One could argue correctly that Kerry's misadventures speak poorly of his character. Fair enough, but we're considering Kerry 2004, not Kerry 1971. Character is holistic, and it would be myopic to pick one event from so long ago and make it definitive over everything else he's done. One caveat here - the degree of the wrong the candidate committed could outweigh the passage of time. If Kerry or Bush were guilty of murder or war crimes, for example - if Kerry participated in Genghis Khan-type atrocities against civilians - then the issue would only be evidence, not relevency.

And needless to say, this same rule of thumb would cover the Bush National Guard controversy. Let it be true (I'm actually quite skeptical on that count, forged documents or not) - presumably the best reasons to vote for or against him would be record we have of his tenure as President, and platform he's put forward as the agenda he offers to implement if reelected. Even if true, the charges against Bush are about as relevent as Bill Clinton's draft dodging as a disqualifer from the Presidency. Liberals who supported Clinton and yet think Bush's National Guard controversy should play a meaningful role in the election are in a deep case of bad faith.

Back to the broken debate rules. Applying this same rule of thumb to the debate, let it be true that Kerry broke the rules. There comes a point where even if someone's guilty of something, making a big deal about it makes you look even worse than the guilty party. If, say, I take a cheap ball-point pen from the supply closet in my office that's worth 10 cents without getting permission, and a co-worker alerts my boss, the co-worker looks far more petty than I would look bad.

While breaking the debate rules would be far more serious than the pen example, a similar principle would be in effect. Right or wrong, Kerry is popularly perceived as the winner of the debate on Thursday. (I agree with this assessment, though it was a victory more of default and performance than of superior ideas). If Bush's camp, or even loosely affliated allies, try to make a big deal of this, Bush will look petty, guilty of sour grapes over his lost debate. Even the bloggers that broke story aptly point out they'd prefer not to "hyperventilate and claim that this violation influenced the outcome of the first debate, but it's certainly reasonable to request that the rules are followed by the Kerry Campaign and enforced by the Debate Commission for the remaining two contests."

§ Source data:
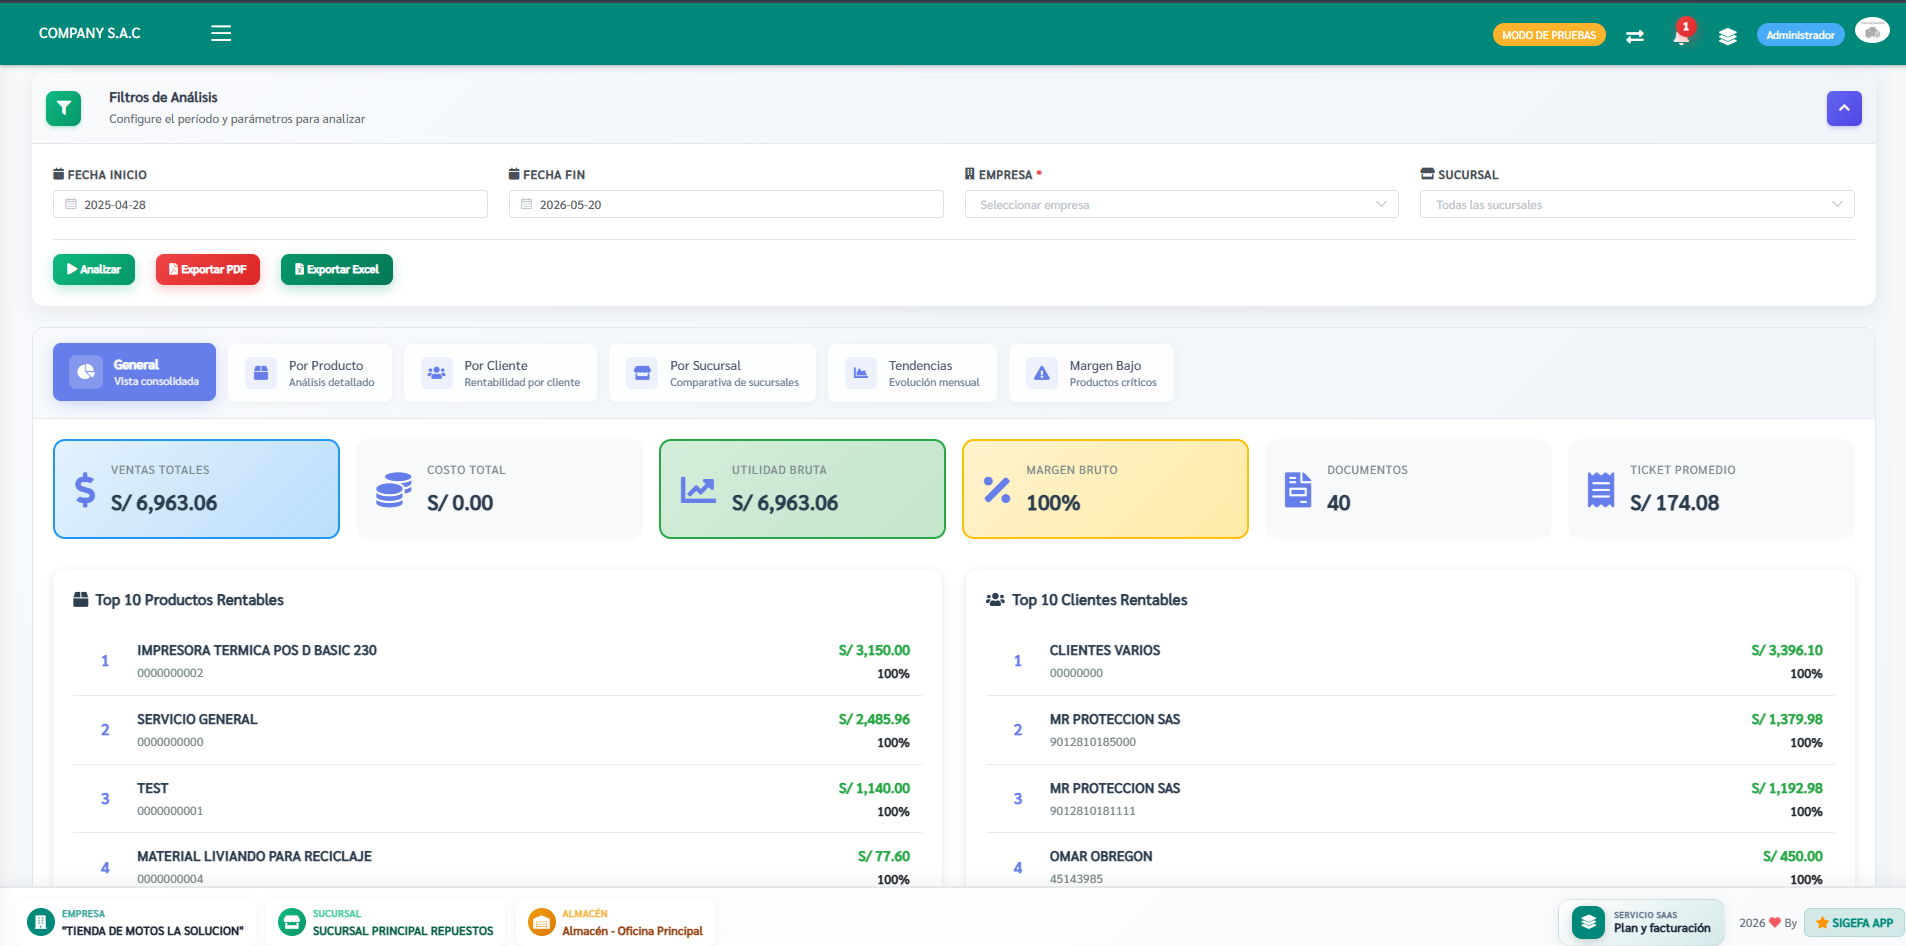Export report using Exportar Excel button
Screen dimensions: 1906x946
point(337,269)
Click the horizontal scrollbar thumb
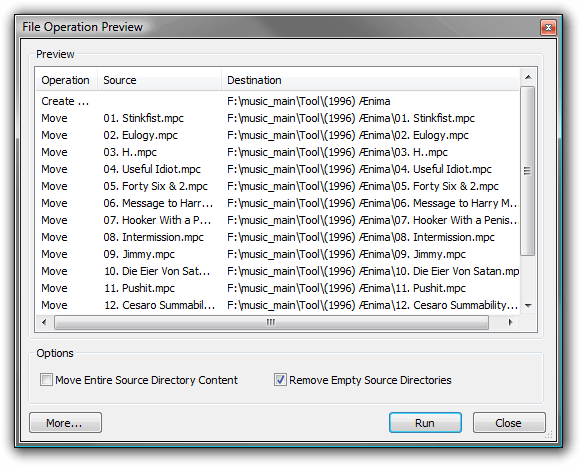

§ Work item:
From the passage on Kerry, Bush, and the broken debate rules, quote the part that opens with "Back to the" and closes with "would look bad.", reproducing every word unchanged.

§ Result of the task:
Back to the broken debate rules. Applying this same rule of thumb to the debate, let it be true that Kerry broke the rules. There comes a point where even if someone's guilty of something, making a big deal about it makes you look even worse than the guilty party. If, say, I take a cheap ball-point pen from the supply closet in my office that's worth 10 cents without getting permission, and a co-worker alerts my boss, the co-worker looks far more petty than I would look bad.